The 10/20 EEG frequently guides electrode placement for tDCS although few studies report reliability of 10/20 EEG measurements. A lack of reporting reliability in 10/20 EEG measurements may be contributing to greater inter-individual variability following tDCS intervention. In addition, the 10/20 EEG does not take into consideration the influence of continued development of children following stroke when localizing the M1 area.
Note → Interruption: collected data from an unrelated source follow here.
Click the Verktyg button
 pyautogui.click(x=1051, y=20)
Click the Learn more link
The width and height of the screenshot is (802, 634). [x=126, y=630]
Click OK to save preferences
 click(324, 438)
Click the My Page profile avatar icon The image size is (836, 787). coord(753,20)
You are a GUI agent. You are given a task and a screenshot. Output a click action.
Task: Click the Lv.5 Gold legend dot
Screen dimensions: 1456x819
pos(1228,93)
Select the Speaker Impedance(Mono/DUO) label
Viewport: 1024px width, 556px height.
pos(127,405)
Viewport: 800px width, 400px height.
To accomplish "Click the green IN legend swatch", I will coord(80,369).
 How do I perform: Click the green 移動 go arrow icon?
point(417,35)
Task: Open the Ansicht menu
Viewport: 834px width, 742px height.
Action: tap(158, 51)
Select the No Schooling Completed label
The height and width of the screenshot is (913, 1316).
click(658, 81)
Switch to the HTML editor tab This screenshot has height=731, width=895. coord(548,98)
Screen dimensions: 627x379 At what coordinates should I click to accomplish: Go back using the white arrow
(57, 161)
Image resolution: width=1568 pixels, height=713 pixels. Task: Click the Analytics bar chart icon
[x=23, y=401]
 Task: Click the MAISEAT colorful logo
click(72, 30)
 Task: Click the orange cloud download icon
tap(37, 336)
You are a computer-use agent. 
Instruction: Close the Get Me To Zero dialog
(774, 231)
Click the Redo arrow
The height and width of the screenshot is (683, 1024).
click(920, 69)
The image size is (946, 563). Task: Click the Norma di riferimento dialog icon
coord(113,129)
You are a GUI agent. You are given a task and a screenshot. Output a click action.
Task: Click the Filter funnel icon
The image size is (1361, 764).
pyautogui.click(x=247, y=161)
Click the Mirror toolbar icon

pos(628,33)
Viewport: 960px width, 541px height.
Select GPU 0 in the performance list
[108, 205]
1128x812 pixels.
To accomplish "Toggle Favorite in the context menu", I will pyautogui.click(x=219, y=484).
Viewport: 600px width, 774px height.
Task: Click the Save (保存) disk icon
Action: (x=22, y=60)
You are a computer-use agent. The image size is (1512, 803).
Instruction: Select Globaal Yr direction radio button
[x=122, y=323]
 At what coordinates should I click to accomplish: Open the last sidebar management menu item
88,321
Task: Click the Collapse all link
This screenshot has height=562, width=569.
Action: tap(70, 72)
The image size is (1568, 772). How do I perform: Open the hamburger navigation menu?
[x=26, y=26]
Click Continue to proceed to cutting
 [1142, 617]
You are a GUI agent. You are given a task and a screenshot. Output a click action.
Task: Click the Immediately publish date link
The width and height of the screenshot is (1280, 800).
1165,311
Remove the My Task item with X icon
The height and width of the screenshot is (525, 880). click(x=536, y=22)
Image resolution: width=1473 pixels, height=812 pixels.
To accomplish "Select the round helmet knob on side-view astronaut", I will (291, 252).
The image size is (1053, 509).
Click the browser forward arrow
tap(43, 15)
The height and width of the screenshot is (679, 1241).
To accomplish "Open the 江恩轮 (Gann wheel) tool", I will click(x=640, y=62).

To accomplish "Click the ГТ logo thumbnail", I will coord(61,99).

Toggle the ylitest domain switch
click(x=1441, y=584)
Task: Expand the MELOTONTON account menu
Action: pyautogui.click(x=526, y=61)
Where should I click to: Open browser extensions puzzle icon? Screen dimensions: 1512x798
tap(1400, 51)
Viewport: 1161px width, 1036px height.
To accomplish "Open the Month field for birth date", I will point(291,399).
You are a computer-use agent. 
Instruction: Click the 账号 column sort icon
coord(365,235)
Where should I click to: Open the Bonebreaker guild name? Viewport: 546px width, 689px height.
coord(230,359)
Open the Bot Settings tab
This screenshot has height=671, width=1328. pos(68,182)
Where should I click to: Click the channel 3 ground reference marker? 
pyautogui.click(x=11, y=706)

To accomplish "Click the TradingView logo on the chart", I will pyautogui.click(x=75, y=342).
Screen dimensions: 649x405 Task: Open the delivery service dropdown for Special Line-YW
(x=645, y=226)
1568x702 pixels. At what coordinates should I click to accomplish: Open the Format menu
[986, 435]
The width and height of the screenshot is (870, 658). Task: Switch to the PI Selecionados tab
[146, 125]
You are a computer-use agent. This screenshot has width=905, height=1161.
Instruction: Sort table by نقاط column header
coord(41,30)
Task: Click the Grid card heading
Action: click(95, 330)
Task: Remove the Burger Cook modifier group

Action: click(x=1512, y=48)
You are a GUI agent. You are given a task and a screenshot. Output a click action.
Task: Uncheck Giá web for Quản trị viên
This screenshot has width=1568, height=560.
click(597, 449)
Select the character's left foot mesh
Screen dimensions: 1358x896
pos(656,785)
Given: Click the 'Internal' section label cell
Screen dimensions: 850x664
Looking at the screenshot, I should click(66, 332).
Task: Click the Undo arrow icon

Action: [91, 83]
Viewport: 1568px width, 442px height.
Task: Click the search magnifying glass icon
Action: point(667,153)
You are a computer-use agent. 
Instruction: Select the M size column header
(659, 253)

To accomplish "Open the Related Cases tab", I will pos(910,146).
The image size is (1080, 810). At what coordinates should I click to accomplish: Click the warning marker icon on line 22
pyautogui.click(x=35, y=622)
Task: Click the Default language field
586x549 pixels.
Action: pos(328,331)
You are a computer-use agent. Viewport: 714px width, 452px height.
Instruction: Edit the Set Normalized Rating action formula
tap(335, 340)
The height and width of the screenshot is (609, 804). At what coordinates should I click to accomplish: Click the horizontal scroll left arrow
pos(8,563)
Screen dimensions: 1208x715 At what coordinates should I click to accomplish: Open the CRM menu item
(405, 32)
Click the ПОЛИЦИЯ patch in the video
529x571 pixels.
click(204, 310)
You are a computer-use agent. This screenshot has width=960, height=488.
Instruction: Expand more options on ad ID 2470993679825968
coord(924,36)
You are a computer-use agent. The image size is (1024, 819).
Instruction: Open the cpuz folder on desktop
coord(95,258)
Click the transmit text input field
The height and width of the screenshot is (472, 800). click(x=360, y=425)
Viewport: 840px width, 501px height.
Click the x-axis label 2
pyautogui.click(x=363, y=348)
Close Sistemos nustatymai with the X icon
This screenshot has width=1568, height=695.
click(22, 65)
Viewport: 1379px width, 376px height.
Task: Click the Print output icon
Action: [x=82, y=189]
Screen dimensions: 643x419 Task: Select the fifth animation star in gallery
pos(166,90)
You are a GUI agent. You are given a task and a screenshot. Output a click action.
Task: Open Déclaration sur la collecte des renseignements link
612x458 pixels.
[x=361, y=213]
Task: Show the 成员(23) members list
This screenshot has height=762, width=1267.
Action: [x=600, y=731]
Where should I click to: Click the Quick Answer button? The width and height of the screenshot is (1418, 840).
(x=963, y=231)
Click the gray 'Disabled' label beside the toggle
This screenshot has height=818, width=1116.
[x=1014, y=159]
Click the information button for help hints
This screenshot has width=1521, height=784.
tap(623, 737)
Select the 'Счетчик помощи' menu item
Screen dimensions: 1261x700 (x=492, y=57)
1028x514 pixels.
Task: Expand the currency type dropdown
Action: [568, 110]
The influence of development on reorganization of the motor cortex after stroke could limit the accuracy of the 10/20 EEG to locate the M1. As we consider not only reliability but also validity, other's data suggests poor validity of the 10/20 EEG measurements to localize the motor cortex in adults without neurological condition [6,7]. Future studies incorporating neuroimaging may elucidate the validity of the use of 10/20 EEG to locate the M1 in children with stroke who may display reorganization of M1.

Funding


This work was supported by NIH (5K01HD078484-03, PI: Gillick), Foundation for Physical Therapy, Cerebral Palsy Foundation, Minnesota's Discovery, Research, and Innovation Economy (MnDRIVE) Fellowship, and University of Minnesota Marie Louise Wales Fellowship, Sao Paulo Foundation [Process n° 2015/16744-4, Maíra Lixandrão].

References


  1. Kirton A, Ciechanski P, Zewdie E, et al. (2017) Transcranial direct current stimulation for children with perinatal stroke and hemiparesis. Neurology 88: 259-267.
  2. Ciechanski P, Kirton A (2016) Transcranial direct-current stimulation can enhance motor learning in children. Cereb Cortex.
  3. DaSilva A, Volz M, Bikson M, et al. (2011) Electrode positioning and montage in transcranial direct current stimulation. J Vis Exp.
  4. Klem GH, Lüders HO, Jasper HH, et al. (1999) The ten-twenty electrode system of the International Federation. The International Federation of Clinical Neurophysiology. Electroencephalogr Clin Neurophysiol Suppl 52: 3-6.
  5. Portney L, Watkins MP (2000) Foundations of Clinical Research: Applications to Practice. (2nd edn), F.A. Davis Company, USA.
  6. Sparing R, Buelte D, Meister IG, et al. (2008) Transcranial magnetic stimulation and the challenges of coil placement: A comparison of conventional and stereotaxic neuronavigational strategies. Hum Brain Mapp 29: 82-96.
  7. Koenraadt KL, Munneke MA, Duysens J, et al. (2011) TMS: A navigator for NIRS of the primary motor cortex? J Neurosci Methods 201: 142-148.